Comment by layer8

In a past life I was involved in a bug bounty program. I don't think the reasoning is as detailed.

When you stand up a bug bounty program you get a ton of "I opened developer tools, edited the js on your page, and now the page does something bad" submissions. "I can spoof some email headers and send an email to myself that looks like it is coming from you" isn't something I've specifically seen due to some weird details about my bounty program but it is something I would absolutely expect for many programs to see.

So you need a mechanism to reject this stuff. But if that mechanism is just "triage says this is dumb" you get problems. People scream at you for having their nonsense bug rejected. People submit dozens of very slightly altered "bugs" to try to say "you rejected the last one for reason X but this one does Y." So you create a general policy: anything involving email spoofing is out of scope.

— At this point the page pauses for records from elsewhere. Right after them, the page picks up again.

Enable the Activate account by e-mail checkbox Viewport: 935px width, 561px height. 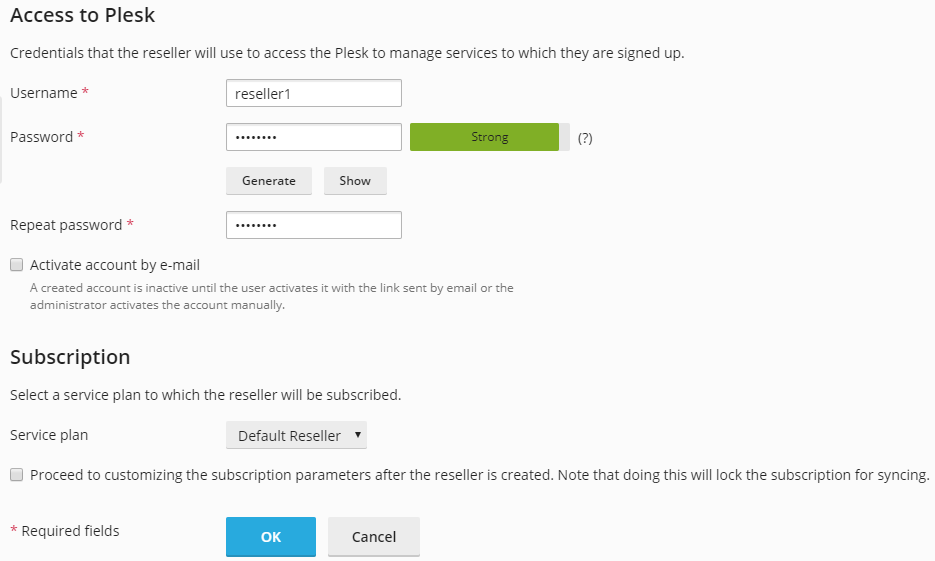(x=16, y=265)
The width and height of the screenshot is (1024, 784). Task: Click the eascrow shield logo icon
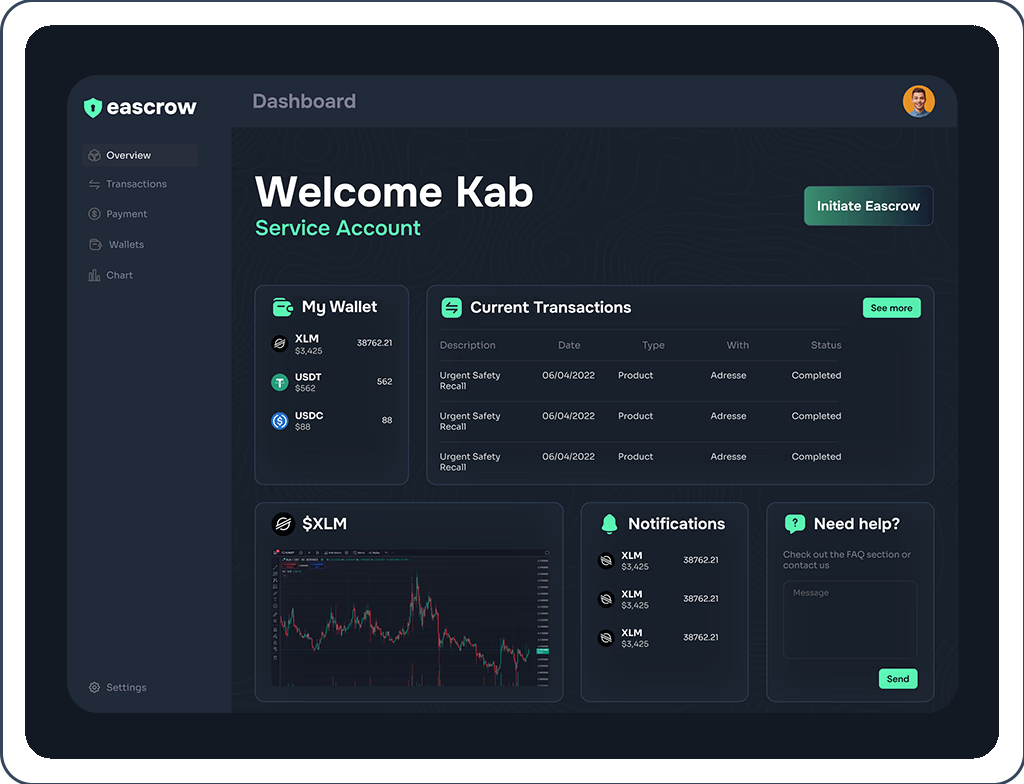pyautogui.click(x=93, y=108)
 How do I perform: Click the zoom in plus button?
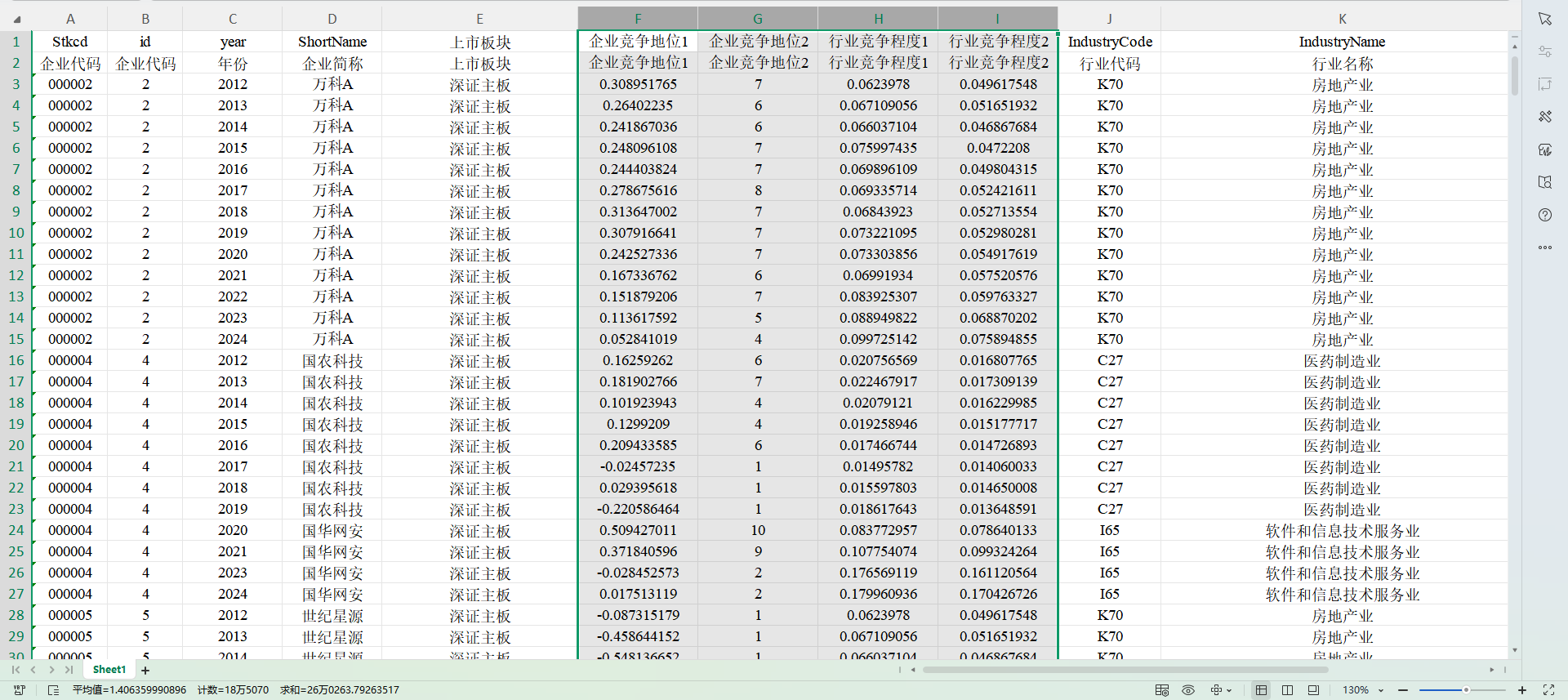tap(1522, 690)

So then a real bug ends up in front of the triage person. They are tired and busy and look at the report and see "oh this relies on email spoofing, close as out of scope." Sucks.

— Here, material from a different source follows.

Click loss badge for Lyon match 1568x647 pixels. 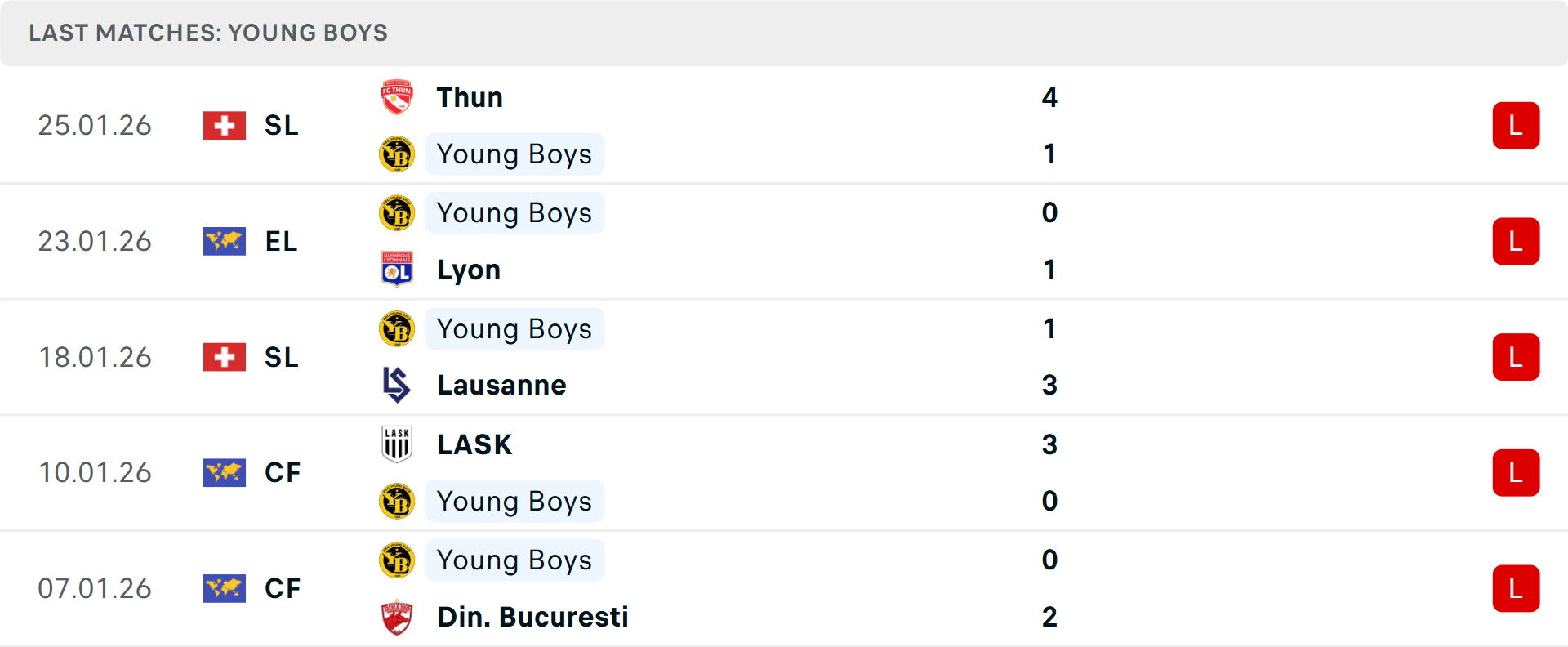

I think that Zendesk's follow up here is crap. They shouldn't be criticizing the author for writing about this bug. But I do very much understand how things end up with a $0 payout for the initial report.

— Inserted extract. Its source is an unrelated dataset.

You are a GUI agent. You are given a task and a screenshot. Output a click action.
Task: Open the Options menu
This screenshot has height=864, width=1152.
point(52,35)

Right, but I would be really shocked if Zendesk's internal email handler was doing any SPF/DKIM/DMARC validation at all. So even if a domain has DMARC set up, Zendesk is probably ignoring it. Which is probably pretty reasonable given how rare DMARC reject/quarantine has been historically

Are Google and Apple not doing proper SPF/DMARC/DKIM? I think they probably are - but this attack worked anyway.

Zendesk wasn't validating the email senders.